Richard Strauss’s song Morgen! proved to be the Dutch violinist’s route into cross-genre performance – and one of the most popular pieces performed by his trio


The Tim Kliphuis Trio: ‘A frisson goes through the audience when we announce Morgen!

Richard Strauss’s Morgen! opened up a new world of opportunities for me, and performing it for the first time in concert was a pivotal moment in my career. Before that, I was almost exclusively a jazz violinist, and although I’d thought about combining jazz with classical, the right direction hadn’t struck me yet. In 2006 I was contacted by Bernd Gellermann, artistic director of the Richard Strauss Festival in Germany, who asked me to perform. There was one condition: the programme had to include pieces by Strauss. I wasn’t sure if I should take the offer, but I remembered the advice Stéphane Grappelli once gave me: ‘Say yes to everything, because opportunities don’t grow on trees!’ So I started going through all the Strauss pieces I knew. None of them seemed right for an improvisation, until I got to the four songs he wrote in 1894, as a wedding present for his fiancée. I chose Morgen! (‘Tomorrow!’) and Heimliche Aufforderung (‘The Secret Invitation’) and performed them both at the end of the concert.

The audience was entranced and the reviews next day were terrific; but at the end of the concert I was introduced to Strauss’s grandson, who was there as the festival’s patron. He knew what was going to happen beforehand, and maybe he was predisposed not to like it. He told me in no uncertain terms that there was only one correct way to perform his grandfather’s works, which is a view I’ve always been suspicious of. No one can say for sure how these pieces were played in 1894, and the 20th century saw so many changes in performance that what we consider ‘correct’ today might have nothing to do with how Strauss originally heard it. But as it happened, Strauss’s great-grandson was there as well, and he got it immediately, saying how glad he was that this music could be played in such an innovative way. So maybe the fourth generation grasped something about the composer that the previous one couldn’t!

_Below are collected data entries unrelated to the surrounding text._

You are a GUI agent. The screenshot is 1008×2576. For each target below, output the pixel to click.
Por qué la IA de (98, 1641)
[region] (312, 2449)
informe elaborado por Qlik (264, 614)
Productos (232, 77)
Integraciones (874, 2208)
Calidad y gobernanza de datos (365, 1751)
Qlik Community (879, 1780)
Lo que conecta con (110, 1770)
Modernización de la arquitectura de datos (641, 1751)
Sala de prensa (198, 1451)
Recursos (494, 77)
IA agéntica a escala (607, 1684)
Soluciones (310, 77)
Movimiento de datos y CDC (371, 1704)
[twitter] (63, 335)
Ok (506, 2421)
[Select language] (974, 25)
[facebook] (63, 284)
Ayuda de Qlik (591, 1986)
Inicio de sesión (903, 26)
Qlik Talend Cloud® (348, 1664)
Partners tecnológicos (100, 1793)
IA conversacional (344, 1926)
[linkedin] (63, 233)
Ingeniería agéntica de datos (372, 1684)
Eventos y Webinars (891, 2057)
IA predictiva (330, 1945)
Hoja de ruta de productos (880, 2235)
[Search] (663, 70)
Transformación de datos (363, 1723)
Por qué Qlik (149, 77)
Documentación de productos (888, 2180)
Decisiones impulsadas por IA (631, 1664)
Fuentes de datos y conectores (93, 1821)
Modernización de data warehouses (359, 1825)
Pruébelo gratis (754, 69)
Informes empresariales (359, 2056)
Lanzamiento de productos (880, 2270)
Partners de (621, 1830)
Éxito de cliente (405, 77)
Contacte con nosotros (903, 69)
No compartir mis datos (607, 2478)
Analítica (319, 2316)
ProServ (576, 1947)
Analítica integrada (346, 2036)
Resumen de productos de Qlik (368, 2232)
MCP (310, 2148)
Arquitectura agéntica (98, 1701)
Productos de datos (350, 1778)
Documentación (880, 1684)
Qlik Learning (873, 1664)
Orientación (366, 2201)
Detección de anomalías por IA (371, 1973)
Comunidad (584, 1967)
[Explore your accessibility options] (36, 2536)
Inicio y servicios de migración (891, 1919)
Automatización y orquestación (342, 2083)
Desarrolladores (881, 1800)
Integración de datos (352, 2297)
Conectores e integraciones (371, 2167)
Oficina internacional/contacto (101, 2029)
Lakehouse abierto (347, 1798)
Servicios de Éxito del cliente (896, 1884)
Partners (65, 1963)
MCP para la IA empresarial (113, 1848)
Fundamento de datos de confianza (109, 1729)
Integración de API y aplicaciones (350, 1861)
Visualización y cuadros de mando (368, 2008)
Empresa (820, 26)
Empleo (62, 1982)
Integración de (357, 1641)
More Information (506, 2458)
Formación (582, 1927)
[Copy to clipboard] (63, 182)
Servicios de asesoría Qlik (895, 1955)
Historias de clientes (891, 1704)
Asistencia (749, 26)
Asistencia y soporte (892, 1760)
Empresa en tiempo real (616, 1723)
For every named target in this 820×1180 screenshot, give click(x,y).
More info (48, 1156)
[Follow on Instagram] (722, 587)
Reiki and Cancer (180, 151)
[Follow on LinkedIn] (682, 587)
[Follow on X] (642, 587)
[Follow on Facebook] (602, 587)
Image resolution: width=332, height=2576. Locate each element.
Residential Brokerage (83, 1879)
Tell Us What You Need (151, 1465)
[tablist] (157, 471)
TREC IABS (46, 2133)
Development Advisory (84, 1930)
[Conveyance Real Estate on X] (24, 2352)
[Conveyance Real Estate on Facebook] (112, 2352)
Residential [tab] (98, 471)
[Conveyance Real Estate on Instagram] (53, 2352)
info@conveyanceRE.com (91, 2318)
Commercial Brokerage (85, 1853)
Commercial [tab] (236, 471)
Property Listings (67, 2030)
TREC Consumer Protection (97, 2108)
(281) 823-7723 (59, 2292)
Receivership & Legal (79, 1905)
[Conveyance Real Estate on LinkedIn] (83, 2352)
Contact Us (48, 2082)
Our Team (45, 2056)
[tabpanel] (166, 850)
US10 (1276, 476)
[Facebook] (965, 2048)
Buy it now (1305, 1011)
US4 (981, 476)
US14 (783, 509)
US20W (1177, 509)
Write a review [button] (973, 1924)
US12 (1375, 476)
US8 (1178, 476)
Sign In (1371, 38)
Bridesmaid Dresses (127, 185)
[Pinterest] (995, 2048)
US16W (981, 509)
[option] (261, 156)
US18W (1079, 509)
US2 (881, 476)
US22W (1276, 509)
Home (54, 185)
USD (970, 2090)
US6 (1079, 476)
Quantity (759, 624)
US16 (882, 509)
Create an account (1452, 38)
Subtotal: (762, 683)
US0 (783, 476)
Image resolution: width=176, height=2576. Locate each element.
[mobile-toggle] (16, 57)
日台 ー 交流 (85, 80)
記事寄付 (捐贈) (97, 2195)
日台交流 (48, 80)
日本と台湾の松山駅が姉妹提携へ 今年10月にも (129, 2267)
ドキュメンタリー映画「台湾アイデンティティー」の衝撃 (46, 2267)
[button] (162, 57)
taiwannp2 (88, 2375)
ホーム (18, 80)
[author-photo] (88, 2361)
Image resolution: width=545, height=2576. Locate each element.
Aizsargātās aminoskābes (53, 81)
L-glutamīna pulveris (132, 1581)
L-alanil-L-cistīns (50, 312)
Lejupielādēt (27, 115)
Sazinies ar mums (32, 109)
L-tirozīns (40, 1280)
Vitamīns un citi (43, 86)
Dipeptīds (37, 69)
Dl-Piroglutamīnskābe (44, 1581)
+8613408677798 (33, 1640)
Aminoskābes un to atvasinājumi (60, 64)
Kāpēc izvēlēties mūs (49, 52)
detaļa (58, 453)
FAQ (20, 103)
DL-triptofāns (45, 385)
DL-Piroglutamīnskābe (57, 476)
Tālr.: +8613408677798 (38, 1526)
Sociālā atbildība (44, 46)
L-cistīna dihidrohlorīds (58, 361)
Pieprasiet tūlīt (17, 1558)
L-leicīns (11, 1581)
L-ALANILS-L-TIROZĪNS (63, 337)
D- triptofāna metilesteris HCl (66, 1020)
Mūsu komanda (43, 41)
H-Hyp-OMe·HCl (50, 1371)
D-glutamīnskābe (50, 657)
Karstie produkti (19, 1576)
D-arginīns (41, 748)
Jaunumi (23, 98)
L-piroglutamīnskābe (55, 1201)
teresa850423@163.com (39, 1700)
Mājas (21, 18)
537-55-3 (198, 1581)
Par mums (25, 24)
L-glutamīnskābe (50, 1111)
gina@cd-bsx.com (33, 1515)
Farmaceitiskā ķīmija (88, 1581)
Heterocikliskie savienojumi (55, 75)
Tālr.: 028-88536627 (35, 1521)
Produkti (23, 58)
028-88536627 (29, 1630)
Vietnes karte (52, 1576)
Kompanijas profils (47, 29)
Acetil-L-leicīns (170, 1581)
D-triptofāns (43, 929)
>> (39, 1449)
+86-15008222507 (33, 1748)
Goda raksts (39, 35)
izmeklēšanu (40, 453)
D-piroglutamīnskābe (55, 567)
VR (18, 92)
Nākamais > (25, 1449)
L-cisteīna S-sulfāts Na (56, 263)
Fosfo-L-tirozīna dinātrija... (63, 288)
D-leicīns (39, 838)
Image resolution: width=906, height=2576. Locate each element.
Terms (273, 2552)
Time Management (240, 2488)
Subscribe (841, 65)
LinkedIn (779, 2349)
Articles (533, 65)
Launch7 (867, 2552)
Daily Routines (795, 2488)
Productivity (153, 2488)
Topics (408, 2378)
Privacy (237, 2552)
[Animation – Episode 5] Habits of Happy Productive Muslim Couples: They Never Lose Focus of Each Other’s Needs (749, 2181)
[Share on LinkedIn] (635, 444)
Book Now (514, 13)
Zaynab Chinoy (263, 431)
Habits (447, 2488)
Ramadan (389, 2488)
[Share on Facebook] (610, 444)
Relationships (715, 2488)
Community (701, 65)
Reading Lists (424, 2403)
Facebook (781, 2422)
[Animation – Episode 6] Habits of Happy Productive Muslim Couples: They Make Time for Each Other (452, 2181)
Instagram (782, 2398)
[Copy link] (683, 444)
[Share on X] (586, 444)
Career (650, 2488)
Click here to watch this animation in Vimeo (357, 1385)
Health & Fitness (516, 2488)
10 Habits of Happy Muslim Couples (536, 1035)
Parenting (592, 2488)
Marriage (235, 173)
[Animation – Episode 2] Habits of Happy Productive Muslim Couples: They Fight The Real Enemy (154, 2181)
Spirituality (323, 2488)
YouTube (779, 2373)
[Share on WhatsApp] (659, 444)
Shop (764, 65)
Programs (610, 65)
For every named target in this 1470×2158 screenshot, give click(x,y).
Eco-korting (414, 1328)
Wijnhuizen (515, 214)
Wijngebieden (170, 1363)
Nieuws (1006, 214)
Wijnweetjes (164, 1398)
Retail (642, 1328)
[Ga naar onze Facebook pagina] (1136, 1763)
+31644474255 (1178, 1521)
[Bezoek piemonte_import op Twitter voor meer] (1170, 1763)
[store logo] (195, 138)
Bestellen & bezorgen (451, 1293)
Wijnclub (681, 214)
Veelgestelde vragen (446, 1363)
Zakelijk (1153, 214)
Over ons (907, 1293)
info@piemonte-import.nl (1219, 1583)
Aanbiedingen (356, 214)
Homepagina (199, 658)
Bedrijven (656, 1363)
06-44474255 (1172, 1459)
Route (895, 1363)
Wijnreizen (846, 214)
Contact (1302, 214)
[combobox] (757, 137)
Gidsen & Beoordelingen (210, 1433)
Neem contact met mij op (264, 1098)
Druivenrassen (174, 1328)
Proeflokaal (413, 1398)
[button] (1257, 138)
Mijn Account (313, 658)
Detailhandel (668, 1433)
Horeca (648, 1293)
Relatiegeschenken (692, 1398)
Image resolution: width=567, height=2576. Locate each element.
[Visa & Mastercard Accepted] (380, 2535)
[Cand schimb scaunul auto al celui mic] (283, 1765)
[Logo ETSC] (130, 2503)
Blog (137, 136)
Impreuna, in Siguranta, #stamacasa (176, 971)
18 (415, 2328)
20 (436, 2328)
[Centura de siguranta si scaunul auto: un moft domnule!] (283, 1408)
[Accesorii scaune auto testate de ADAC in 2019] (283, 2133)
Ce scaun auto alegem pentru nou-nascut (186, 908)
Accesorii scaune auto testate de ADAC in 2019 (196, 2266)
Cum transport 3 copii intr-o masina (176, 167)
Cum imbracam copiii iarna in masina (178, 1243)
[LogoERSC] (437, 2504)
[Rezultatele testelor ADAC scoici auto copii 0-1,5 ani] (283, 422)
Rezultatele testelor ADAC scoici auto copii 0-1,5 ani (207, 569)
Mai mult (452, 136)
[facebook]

Since then, I’ve played Morgen! many times with my band, the Tim Kliphuis Trio, usually as an encore. As we don’t have a vocalist, I read out the lyrics at the start, although most audiences are already familiar with the piece – there’s a frisson of excitement that goes through them when I announce it from the stage. The beauty of it is that the one-verse poem means different things to every listener, so the improvisation can take on a myriad of meanings as well. The first line: ‘And tomorrow the sun will shine again’ has a particular resonance right now, for example, given the state of the world during the pandemic. Once we performed it at the Thaxted Festival in the UK, and a woman came backstage afterwards with tears in her eyes, as she said it had reminded her so vividly of her late husband. It’s amazing that this piece, written for a wedding, could cause such a powerful reaction.

As Morgen! was one of the first times I’d improvised on a classical piece, it helped me understand how different it is from jazz. As well as being technically different – requiring more long bowings, for instance – it needs a different style for every composer. Strauss demands a very different way of playing from, say, Vivaldi, and it’s important to study the score to find the clues as to what the composer was aiming for. I also try and listen to multiple recordings – Elisabeth Schwarzkopf’s interpretation of Morgen! ( is one of my favourites. I don’t believe there’s much merit in reading biographies to find out what the composer was doing while writing the piece, but I think that everything you need to know to understand the meaning can always be found in the score.